This page gives an overview of the process of developing Moodle and outlines some of the basic concepts to better understand this Developer documentation.
The key players
- Moodle HQ
The team of developers who are directly funded by the Moodle project to work full-time on core developments.
- Moodle Certified Service Providers
Also known as Moodle Partners, these are over 100 companies around the world that provide Moodle services. These companies often have their own developers and may contribute to Moodle directly by working on core code or by creating plugins.
- Component leads
A number of people around the world have volunteered to lead various components in Moodle. This involves maintaining existing code as well as listening to the community and improving that component with new features.
There are many other people contributing to Moodle in many ways, such as coding, testing, writing documentation, helping in the forums or translating. For a full list, see the Moodle developer credits page on moodle.org.
How we develop the Roadmap
The Roadmap lists the new features being developed for the next major version. This list is derived mostly from issues with large numbers of votes in the Moodle Tracker, so please vote for what you want! Other influences include general discussion, surveys and feature requests at MoodleMoots and in the Moodle forums.
Component leads decide on features in individual components, so make your case to them!
Moodle major releases (with big new features) are on a regular 6-month cycle, in April and October. Each major release increments the version number by 0.1 (eg 3.4 -> 3.5 -> 3.6) and starts a new branch of minor releases.
Minor releases (with bug fixes only) are on a 2-month cycle, unless a security emergency occurs. They will increment the major release by 0.0.1 (eg 3.5 -> 3.5.1 -> 3.5.2).
The full details of these can be seen in the Releases.
Moodle HQ is committed to supporting major Moodle LMS releases for 12 months of general fixes (usually 6-point releases), and 18 months of security fixes.
That means we usually release minor versions for the most recent three major branches.
Some versions, every two years, are long term supported (LTS). LTS Moodle releases are supported for 36 months, which means they have 18 additional months of security fixes compared to other versions.
Issue tracking is an important part of a continuous quality control process. It involves reporting of problems (bugs), ideas for improvement, and new features. Unlike most proprietary software programs, Moodle issue reporting and tracking information is open to everyone. Moodle's issue tracking system is called the Tracker.
All Moodle users are encouraged to be active participants when it comes to testing. Anyone with a Tracker user account can create, view, comment on, vote, and watch bugs.
As you might guess, a large software project like Moodle with hundreds of contributors and varied opinions can be difficult to manage.
Over time we have developed several well-defined processes for getting code in and out of Moodle and for governing everyone's workflow in a way that is fair and clear.
See our Process page for full information on our development processes, including how you can contribute to the project.

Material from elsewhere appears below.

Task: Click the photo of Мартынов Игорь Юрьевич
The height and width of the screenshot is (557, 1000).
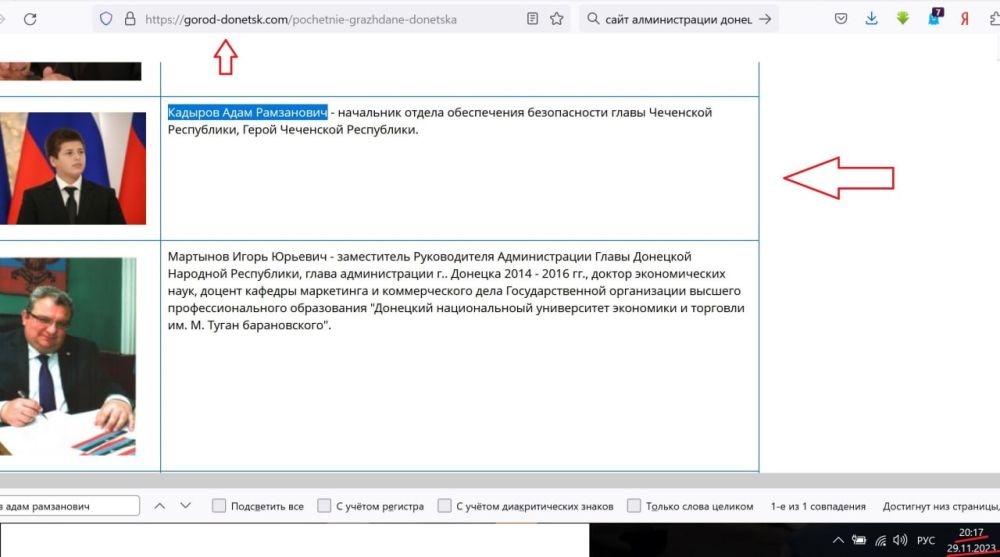Action: pos(70,356)
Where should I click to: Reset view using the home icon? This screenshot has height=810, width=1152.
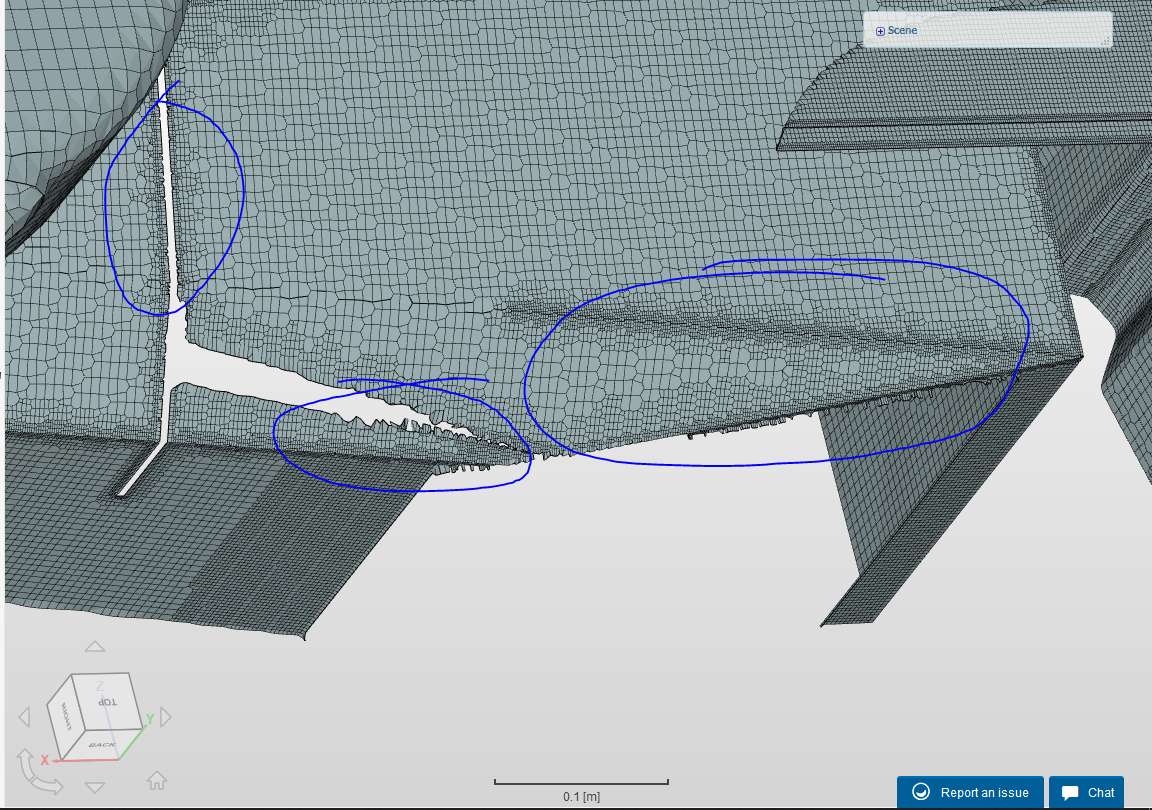157,780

Over time we have distilled our best practice in writing code down into our Coding Guide. These rules cover the formatting and layout of all our code to make it consistent across the code base. If you plan to write Moodle code, you need to read it thoroughly.
Plugins and APIs
Although Moodle is open source and you can change anything you want in its core code, the best and most maintainable way to extend Moodle is to write a plugin (sometimes called a module). Plugins are a directory of code that can be simply "dropped" in into any Moodle installation and it will be detected, installed and automatically made available as a tool within the Moodle interface.
See our Plugin documentation for full details of the various types of plugin available.